It's good for both SA and GAD. It reduces anxiety as it's a GABAb agonist. GABAergic meds are well known to reduce anxiety. For example benzos are GABAa agonists.


----------



## nito

ugh1979 said:


> It's good for both SA and GAD. It reduces anxiety as it's a GABAb agonist. GABAergic meds are well known to reduce anxiety. For example benzos are GABAa agonists.

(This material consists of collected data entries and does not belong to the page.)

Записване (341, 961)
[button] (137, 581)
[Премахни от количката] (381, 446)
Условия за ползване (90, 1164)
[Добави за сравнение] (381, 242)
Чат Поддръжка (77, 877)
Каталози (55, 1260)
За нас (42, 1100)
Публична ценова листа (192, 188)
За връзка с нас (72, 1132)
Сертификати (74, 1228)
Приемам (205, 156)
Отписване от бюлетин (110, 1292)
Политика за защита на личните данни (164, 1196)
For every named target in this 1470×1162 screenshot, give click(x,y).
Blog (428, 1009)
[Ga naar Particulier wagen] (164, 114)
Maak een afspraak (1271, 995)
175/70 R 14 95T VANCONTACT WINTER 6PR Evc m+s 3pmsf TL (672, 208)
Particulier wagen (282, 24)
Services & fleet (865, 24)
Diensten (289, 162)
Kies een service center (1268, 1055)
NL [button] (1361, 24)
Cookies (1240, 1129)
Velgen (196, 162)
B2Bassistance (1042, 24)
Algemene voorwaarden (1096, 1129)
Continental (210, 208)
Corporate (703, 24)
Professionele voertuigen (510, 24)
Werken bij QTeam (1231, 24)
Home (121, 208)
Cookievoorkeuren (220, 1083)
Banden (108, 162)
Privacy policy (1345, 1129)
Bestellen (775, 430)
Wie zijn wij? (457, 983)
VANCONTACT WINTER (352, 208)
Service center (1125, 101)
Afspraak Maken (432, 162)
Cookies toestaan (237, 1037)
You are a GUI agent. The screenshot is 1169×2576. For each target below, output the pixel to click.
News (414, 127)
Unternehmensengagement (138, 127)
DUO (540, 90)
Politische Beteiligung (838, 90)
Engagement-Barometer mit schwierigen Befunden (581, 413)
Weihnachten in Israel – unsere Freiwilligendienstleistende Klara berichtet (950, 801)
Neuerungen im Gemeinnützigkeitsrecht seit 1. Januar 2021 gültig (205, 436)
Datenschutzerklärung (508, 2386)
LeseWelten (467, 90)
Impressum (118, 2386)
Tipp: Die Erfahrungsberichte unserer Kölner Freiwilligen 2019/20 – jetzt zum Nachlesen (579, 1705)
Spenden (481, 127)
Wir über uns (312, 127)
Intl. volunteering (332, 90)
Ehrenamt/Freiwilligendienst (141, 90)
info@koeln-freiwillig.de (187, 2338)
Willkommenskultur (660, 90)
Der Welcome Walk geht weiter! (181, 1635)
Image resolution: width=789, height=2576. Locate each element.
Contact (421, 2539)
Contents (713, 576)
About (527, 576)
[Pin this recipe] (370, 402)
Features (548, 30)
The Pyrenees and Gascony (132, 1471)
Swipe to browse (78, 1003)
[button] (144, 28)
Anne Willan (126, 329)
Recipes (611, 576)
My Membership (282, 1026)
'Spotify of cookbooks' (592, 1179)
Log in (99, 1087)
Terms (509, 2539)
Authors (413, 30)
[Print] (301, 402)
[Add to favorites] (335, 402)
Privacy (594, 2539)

Seems interesting. A well knows contributor on another forum said, whats the point, it has not got alot of research behind it. But i might give it a shot, this thread got me interested.


----------



## ugh1979

nito said:


> Seems interesting. A well knows contributor on another forum said, whats the point, it has not got alot of research behind it. But i might give it a shot, this thread got me interested.


Having much research behind it in relation to treatment for SA/GAD isn't that important. The point is finding a med that works.


----------



## nito

hm i guess. Ok i don't want to go to my doc and ask for it, he'll think im an experimental junkie. Can you order it online?


----------



## ugh1979

nito said:


> hm i guess. Ok i don't want to go to my doc and ask for it, he'll think im an experimental junkie. Can you order it online?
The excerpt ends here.